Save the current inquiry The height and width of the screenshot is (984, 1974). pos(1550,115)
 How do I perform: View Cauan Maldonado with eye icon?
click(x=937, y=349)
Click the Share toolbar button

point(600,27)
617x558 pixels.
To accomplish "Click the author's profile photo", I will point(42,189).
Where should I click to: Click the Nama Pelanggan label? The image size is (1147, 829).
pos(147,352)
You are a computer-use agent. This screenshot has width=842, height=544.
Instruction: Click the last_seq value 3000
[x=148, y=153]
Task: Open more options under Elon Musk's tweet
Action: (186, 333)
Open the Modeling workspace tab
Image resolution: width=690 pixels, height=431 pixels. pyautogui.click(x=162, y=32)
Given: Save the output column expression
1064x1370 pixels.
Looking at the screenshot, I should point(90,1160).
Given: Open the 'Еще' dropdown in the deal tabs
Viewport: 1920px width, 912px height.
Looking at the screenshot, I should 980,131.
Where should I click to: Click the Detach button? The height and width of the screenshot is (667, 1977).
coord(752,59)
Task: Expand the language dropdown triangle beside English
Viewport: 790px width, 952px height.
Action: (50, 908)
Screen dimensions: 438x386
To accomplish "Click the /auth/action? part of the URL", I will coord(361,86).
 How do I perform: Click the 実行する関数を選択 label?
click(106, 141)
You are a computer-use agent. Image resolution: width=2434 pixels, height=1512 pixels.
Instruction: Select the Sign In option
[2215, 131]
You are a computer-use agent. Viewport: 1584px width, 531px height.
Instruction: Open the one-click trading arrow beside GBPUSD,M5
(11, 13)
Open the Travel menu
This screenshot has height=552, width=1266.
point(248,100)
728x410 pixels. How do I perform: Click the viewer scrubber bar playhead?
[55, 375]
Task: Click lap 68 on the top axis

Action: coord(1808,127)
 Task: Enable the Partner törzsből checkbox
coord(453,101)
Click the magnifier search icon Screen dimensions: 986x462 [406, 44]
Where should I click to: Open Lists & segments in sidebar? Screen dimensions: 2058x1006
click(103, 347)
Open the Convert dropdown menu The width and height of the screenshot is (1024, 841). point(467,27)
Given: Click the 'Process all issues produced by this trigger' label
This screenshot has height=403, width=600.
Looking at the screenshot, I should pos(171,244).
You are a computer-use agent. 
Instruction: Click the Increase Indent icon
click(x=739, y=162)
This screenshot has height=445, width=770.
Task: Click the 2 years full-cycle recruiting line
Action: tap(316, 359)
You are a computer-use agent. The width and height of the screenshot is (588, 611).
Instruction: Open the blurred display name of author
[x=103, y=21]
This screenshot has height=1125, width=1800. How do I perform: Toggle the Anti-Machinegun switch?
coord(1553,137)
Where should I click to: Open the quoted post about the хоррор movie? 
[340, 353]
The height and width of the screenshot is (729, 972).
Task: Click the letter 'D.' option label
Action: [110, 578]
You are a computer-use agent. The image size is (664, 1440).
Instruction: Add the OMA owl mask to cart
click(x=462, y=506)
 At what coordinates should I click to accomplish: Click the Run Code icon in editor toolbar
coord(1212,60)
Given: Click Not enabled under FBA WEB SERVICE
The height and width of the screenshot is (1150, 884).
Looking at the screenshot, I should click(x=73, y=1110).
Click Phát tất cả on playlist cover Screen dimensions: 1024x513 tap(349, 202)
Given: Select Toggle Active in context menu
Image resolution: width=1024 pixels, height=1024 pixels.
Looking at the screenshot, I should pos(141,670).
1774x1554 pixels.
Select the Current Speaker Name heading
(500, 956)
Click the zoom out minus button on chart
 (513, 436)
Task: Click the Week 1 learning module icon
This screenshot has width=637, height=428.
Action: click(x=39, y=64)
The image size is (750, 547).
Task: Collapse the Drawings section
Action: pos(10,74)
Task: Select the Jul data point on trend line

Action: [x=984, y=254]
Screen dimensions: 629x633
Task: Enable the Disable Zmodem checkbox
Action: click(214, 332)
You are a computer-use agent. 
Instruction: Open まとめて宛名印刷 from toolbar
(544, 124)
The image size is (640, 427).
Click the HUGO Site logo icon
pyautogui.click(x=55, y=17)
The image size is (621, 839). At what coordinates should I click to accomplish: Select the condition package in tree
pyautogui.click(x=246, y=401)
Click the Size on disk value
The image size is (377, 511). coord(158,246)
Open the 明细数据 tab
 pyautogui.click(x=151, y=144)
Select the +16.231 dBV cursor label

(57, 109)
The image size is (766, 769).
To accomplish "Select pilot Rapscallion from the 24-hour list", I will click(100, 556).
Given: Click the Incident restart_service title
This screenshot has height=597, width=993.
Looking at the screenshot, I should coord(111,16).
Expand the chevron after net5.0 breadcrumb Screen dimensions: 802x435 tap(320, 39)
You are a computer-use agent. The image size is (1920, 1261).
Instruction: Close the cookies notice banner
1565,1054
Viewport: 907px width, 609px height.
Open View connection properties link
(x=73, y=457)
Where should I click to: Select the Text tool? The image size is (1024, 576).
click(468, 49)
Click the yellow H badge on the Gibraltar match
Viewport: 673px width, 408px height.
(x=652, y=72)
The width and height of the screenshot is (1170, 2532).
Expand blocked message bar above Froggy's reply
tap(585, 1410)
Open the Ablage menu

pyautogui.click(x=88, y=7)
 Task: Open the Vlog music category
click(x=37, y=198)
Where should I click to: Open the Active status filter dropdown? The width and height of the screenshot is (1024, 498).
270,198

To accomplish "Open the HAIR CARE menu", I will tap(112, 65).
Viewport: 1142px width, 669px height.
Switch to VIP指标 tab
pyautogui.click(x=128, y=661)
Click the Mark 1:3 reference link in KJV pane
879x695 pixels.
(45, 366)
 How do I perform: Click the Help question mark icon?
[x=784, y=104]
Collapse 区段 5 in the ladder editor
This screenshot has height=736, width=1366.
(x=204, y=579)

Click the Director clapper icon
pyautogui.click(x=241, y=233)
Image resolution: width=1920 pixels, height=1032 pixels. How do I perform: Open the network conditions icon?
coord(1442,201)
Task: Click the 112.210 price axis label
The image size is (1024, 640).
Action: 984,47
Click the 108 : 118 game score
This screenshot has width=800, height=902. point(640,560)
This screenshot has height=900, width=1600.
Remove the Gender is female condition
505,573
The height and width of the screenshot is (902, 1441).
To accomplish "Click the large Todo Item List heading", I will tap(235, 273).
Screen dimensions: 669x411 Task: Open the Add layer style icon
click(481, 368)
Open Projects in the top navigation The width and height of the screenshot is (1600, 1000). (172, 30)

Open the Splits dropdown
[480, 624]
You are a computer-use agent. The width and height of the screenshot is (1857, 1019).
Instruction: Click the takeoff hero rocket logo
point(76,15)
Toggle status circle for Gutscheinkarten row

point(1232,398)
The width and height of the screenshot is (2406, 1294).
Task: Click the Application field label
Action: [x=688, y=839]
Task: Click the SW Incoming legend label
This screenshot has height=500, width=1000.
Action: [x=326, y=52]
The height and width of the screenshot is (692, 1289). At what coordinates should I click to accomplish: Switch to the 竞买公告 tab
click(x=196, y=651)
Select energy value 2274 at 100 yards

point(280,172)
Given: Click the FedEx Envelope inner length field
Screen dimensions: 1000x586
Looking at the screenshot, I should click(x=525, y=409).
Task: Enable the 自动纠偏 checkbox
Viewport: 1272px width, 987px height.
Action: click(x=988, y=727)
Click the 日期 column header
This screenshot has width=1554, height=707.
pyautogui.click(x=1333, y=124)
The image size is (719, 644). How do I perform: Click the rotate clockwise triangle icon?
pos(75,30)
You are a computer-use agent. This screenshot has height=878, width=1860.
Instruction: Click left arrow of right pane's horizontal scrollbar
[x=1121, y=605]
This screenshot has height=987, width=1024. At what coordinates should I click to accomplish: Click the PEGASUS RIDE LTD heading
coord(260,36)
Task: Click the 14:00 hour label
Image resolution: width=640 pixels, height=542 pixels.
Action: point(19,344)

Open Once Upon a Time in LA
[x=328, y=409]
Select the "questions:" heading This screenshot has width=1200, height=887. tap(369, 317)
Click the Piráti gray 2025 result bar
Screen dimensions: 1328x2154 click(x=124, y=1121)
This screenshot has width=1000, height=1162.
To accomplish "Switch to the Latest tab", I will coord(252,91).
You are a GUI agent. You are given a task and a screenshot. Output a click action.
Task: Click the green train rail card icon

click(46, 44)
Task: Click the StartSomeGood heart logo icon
• • • • • • •
▶ _WHAT YOU NEED TO DO_
Every line that contains "Save" should be copied out of the data.

▶ _RESPONSE AREA_
Save the current inquiry The height and width of the screenshot is (984, 1974). pos(1550,115)
Given: Save the output column expression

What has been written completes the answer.